Working problems is a crucial part of learning mathematics. No one can learn... merely by poring over the definitions, theorems, and examples that are worked out in the text. One must work part of it out for oneself. To provide that opportunity is the purpose of the exercises.
James R. Munkres
Let $\Sigma_{1}$ and $\Sigma_{2}$ be sets of sentences such that nothing is a model of both $\Sigma_{1}$ and $\Sigma_{2}$ . Show that there is a sentence $\tau$ such that $\mbox{Mod}\Sigma_{1}\subseteq\mbox{Mod}\tau$ and $\mbox{Mod}\Sigma_{2}\subseteq\mbox{Mod}\neg\tau$ . (This can be stated: Disjoint $EC_{\Delta}$ classes can be separated by an $EC$ class.) Suggestion: $\Sigma_{1}\cup\Sigma_{2}$ is unsatisfiable; apply compactness.

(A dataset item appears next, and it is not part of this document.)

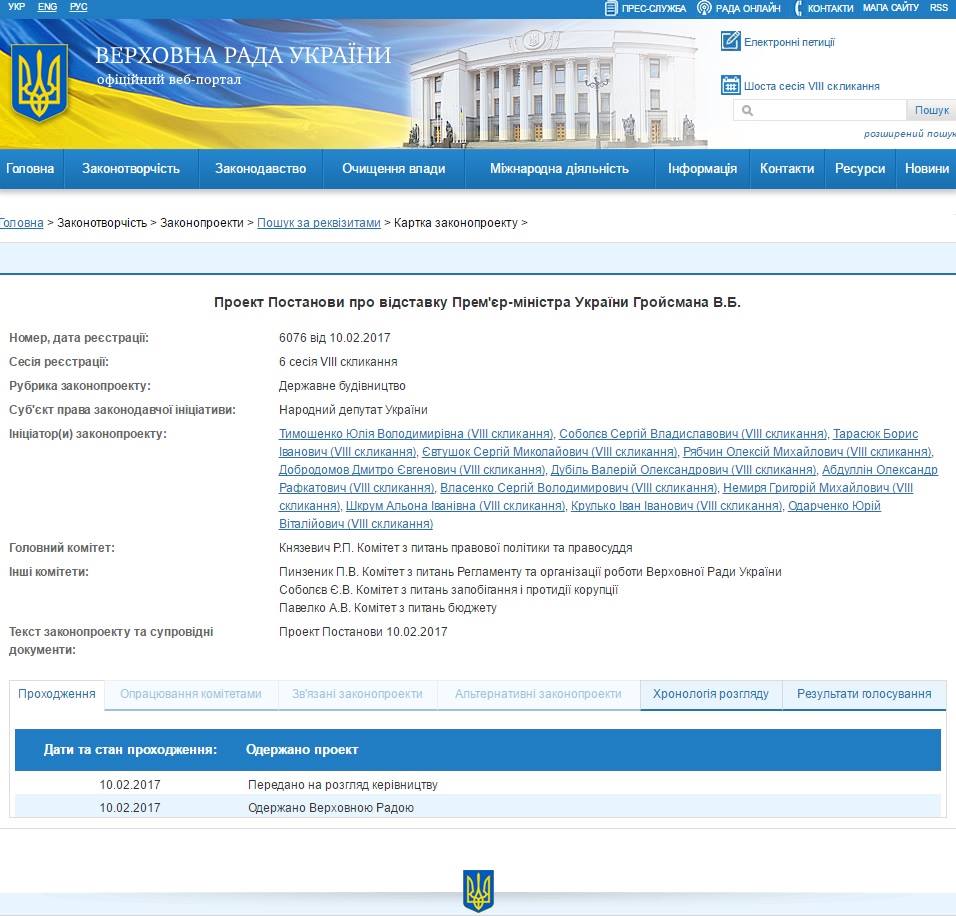Image resolution: width=956 pixels, height=916 pixels.
Task: Click the Ukrainian trident coat of arms logo
Action: 39,83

As suggested, $\Sigma_{1}\cup\Sigma_{2}$ is unsatisfiable. According to the compactness theorem, there is a finite unsatisfiable subset$\Delta\subseteq\Sigma_{1}\cup\Sigma_{2}$ . Let $\Delta_{i}=\Sigma_{i}\cap\Delta$ , and $\tau_{i}$ be the conjunction of sentences in $\Delta_{i}$ (which is finite), or any valid sentence (an axiom of the language) if$\Delta_{i}$ is empty. Then, $\tau_{i}$ is logically equivalent to $\Delta_{i}$ , and $\Sigma_{i}\vDash\Delta_{i}$ , hence, $\Sigma_{i}\vDash\tau_{i}$ and $\mbox{Mod}\Sigma_{i}\subseteq\mbox{Mod}\tau_{i}$ (well, if $\Delta_{i}$ is empty we can either assume that every structure is a model of $\Delta_{i}$ , so all relations hold, or simply argue that the latter relation holds in this case as $\tau_{i}$ is valid). Now, $\tau_{1};\tau_{2}$ is not satisfiable (again, even if one of them is valid), and, hence, it is not consistent, $\tau_{2}\vdash\tau_{1}$ , and $\tau_{2}\vDash\neg\tau_{1}$ . In particular, $\mbox{Mod}\Sigma_{2}\subseteq\mbox{Mod}\tau_{2}\subseteq\mbox{Mod}\neg\tau_{1}$ .
Note. In the above proof we could have considered the case when one of $\Sigma_{i}$ is inconsistent separately, and set $\tau$ to be either a valid sentence or the negation of a valid sentence, and then repeat the proof for the case when both $\Sigma_{1}$ and $\Sigma_{2}$ are satisfiable to avoid the necessity to mention the case when one of the $\Delta_{i}$ ’s is empty (if both $\Sigma_{1}$ and $\Sigma_{2}$ are satisfiable, then the unsatisfiable $\Delta$ cannot be a subset of either one).